Sunday, August 1, 2010

Last Few Days

Well, I was leaving my GRE practice test on Madison & 42nd street and walked straight out into the Pakistan Independence Day parade. It seemed wonderfully cyclical for this to happen in my last week given that the very first day I came to NYC when I got horribly lost and caught up in a Gay Rights parade. The interesting thing about NYC is that it functions as a highly stimulated microcosm of the intercultural nature of all of America. From Gay Rights to Pakistan Independence (and bless poor Pakistan for all the beatings they’ve taken this summer from floods to crashes to simply being in Pakistan), New York makes it impossible to not have an intercultural experience.



However, I truly feel, as someone who has already traveled abroad to Mexico and the UK with parents who’ve been even farther, as someone who can hardly call a night in a gay bar as an intercultural experience and who already enjoys exploring any new restaurant or food or neighborhood I can without qualms or shyness about striking up a conversation with the clerk or the waitress – just today, I tried out this new Indian spice shop called “Spice Corner & Halal Meat,” and just for asking the clerk how his day was going he kept giving me free Indian candies and cookies to try out (it was phenomenal!) – I find it problematic to simply say that my experiences here in NYC (outside of my class work) were somehow more or less intercultural than many of the experiences I’ve had in London or Edinburgh or Dallas or Austin or Monterey or San Antonio or Juarez, Mexico – simply the cultural differences between Texas and New York have been staggering and it has all made me realize just how intercultural America is as a whole and that just speaking with my classmates has taught me more about how to handle and humble myself in the face of other cultures and cultural norms than I ever anticipated. A person could rule this city simply by being polite. I can’t list you all the times I’ve had people thank me or ask where I was from or offer me free things simply for inquiring after their days or for thanking them, talking with them. Also, the pace change is absolutely monstrous. I know I typed a bit about this in a previous blog entry but it really was a relief to hear someone else say what I’d been hoping and wondering and suffering:

The Culture of Rush, of always having to be doing something, is a destructive cycle that is socially reproduced by all New Yorkers – a pressure that if you aren’t constantly moving or checking your watch or doing something or out and about then clearly you are wasting your time and should feel friendless and lonely and pitiable for so sadly pissing away your time.

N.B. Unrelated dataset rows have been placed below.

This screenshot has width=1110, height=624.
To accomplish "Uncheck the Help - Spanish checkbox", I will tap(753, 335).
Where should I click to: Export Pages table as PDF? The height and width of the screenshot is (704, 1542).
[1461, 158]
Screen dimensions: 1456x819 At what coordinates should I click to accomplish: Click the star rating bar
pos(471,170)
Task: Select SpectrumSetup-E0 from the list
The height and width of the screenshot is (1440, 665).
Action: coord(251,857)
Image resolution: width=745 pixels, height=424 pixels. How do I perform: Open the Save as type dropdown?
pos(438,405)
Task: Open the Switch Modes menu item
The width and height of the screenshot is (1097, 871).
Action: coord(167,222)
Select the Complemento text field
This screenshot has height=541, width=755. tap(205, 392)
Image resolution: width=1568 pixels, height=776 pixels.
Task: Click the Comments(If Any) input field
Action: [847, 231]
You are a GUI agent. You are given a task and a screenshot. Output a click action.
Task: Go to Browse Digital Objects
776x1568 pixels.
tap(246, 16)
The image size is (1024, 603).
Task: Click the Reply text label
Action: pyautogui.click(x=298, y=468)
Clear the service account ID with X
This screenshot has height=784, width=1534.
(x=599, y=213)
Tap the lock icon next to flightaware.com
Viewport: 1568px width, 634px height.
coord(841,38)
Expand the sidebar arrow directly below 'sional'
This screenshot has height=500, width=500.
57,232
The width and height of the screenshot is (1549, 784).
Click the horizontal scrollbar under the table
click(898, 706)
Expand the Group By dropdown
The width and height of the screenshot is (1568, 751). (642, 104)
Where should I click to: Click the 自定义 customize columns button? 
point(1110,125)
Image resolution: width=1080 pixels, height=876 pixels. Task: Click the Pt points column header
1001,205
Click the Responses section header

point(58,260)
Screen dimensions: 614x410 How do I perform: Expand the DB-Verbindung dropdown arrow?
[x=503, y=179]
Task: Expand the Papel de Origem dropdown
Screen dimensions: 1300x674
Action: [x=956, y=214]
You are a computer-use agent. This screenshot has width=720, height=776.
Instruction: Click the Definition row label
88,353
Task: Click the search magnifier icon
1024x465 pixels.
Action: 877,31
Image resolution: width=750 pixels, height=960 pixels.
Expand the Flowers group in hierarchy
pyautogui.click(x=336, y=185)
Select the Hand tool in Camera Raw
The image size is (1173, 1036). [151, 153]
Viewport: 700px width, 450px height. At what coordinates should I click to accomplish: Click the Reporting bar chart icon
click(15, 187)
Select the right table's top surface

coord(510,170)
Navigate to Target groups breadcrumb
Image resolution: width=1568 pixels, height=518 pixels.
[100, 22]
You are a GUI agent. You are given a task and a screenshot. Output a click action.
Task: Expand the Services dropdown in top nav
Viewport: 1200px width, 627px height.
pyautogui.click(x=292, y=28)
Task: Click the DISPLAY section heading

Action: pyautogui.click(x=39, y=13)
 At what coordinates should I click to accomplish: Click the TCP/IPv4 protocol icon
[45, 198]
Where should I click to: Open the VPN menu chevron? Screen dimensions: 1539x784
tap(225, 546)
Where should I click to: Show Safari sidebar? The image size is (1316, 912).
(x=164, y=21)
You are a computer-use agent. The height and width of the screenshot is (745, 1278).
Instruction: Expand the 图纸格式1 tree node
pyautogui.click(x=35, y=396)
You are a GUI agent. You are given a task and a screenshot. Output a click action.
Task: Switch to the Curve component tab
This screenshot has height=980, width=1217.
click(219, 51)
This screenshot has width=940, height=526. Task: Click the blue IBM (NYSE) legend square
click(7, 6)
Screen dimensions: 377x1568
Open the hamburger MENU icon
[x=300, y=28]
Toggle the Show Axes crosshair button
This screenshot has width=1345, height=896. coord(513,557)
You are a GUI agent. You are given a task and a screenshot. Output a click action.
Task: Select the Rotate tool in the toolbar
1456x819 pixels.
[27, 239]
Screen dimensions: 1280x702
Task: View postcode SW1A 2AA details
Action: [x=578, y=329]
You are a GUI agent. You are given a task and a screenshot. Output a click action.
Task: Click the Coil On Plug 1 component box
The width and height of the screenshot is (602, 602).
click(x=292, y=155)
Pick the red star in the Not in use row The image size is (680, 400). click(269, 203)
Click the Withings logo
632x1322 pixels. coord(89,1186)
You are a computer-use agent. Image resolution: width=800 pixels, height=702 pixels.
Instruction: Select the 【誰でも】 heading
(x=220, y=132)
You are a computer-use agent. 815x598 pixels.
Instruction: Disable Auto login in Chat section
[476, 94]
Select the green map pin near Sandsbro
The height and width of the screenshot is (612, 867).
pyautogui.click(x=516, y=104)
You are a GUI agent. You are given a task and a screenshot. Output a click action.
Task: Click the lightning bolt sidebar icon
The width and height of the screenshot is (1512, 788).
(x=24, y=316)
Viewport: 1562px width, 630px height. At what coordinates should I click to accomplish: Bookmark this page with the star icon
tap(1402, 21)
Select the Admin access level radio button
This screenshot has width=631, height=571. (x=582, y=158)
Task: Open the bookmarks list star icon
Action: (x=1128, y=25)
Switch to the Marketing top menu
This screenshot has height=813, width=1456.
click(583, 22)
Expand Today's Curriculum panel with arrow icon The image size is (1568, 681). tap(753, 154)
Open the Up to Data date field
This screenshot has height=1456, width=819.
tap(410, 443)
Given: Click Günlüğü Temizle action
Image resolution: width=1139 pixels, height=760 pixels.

And having always lived in the South, I suppose, and in the suburbs from the suburbs of Durham in North Carolina to Kentucky to Texas, and with my much more laid back parents and the casualness of SU – I was thoroughly unprepared for this change, even with all of my time spent in Austin or Dallas or London – it very much has struck home to me that urban culture is something that must be lived in order to be felt or understood. It has also struck home to me how and why urban environments seem (and usually are) inherently more intercultural than suburban areas. This is really what my entire course has been over, I suppose. Understanding why cultural enclaves exist within urban centers and why the suburbs remain largely white – and it’s all to do with entrapment, redlining, block busting, inherited wealth or inherited poverty, transportation issues, environmental racism, and – a term I actually came up with myself – ecological redlining (along with a whole score of other systematic prejudices). And in this way, I’ve learned, that my urban experience and my intercultural experiences are really inextricably interrelated.

Tomorrow after class I have a meeting with a literary agent (I can’t wait!!) and then we’re going on a class field trip through some parks and neighborhoods – the details aren’t clear yet, but I’ll absolutely be posting about what happens there – and I’m also planning, at some point, to visit a sex shop because, as Dr. G has pointed out to our Paideia cohort before as well as to her Human Sexuality classes, that can be an intercultural experience all on its own. And, to be honest, I’ve never been in one before because it makes me uncomfortable. So, we’ll see what happens.